=== Set task ===
Copy out the data below, substituting "Screen size" for each occurrence of "Screen dimensions" and leaving everything else unchanged.

=== Provided records ===
>> start

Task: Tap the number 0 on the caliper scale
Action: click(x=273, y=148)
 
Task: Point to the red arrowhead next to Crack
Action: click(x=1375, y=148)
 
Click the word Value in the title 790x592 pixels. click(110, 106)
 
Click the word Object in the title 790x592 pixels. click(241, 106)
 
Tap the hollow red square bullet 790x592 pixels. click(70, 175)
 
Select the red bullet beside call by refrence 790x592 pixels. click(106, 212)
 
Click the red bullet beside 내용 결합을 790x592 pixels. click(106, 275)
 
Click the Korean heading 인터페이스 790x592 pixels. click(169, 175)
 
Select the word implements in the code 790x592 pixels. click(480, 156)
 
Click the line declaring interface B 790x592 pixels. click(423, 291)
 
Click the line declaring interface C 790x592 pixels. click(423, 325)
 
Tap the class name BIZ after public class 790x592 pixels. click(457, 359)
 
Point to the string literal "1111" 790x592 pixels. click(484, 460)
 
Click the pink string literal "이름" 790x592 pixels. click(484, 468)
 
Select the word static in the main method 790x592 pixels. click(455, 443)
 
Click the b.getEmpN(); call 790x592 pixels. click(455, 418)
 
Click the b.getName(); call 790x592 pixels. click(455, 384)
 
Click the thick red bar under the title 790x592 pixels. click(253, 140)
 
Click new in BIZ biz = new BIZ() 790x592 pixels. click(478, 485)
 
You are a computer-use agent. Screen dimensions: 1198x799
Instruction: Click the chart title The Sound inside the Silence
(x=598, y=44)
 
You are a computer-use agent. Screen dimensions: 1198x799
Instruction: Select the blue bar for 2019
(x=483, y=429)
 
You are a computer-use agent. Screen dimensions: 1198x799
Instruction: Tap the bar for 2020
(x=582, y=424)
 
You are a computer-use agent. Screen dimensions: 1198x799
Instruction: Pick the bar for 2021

>> end

=== Task answer ===
Task: Tap the number 0 on the caliper scale
Action: click(x=273, y=148)
 
Task: Point to the red arrowhead next to Crack
Action: click(x=1375, y=148)
 
Click the word Value in the title 790x592 pixels. click(110, 106)
 
Click the word Object in the title 790x592 pixels. click(241, 106)
 
Tap the hollow red square bullet 790x592 pixels. click(70, 175)
 
Select the red bullet beside call by refrence 790x592 pixels. click(106, 212)
 
Click the red bullet beside 내용 결합을 790x592 pixels. click(106, 275)
 
Click the Korean heading 인터페이스 790x592 pixels. click(169, 175)
 
Select the word implements in the code 790x592 pixels. click(480, 156)
 
Click the line declaring interface B 790x592 pixels. click(423, 291)
 
Click the line declaring interface C 790x592 pixels. click(423, 325)
 
Tap the class name BIZ after public class 790x592 pixels. click(457, 359)
 
Point to the string literal "1111" 790x592 pixels. click(484, 460)
 
Click the pink string literal "이름" 790x592 pixels. click(484, 468)
 
Select the word static in the main method 790x592 pixels. click(455, 443)
 
Click the b.getEmpN(); call 790x592 pixels. click(455, 418)
 
Click the b.getName(); call 790x592 pixels. click(455, 384)
 
Click the thick red bar under the title 790x592 pixels. click(253, 140)
 
Click new in BIZ biz = new BIZ() 790x592 pixels. click(478, 485)
 
You are a computer-use agent. Screen size: 1198x799
Instruction: Click the chart title The Sound inside the Silence
(x=598, y=44)
 
You are a computer-use agent. Screen size: 1198x799
Instruction: Select the blue bar for 2019
(x=483, y=429)
 
You are a computer-use agent. Screen size: 1198x799
Instruction: Tap the bar for 2020
(x=582, y=424)
 
You are a computer-use agent. Screen size: 1198x799
Instruction: Pick the bar for 2021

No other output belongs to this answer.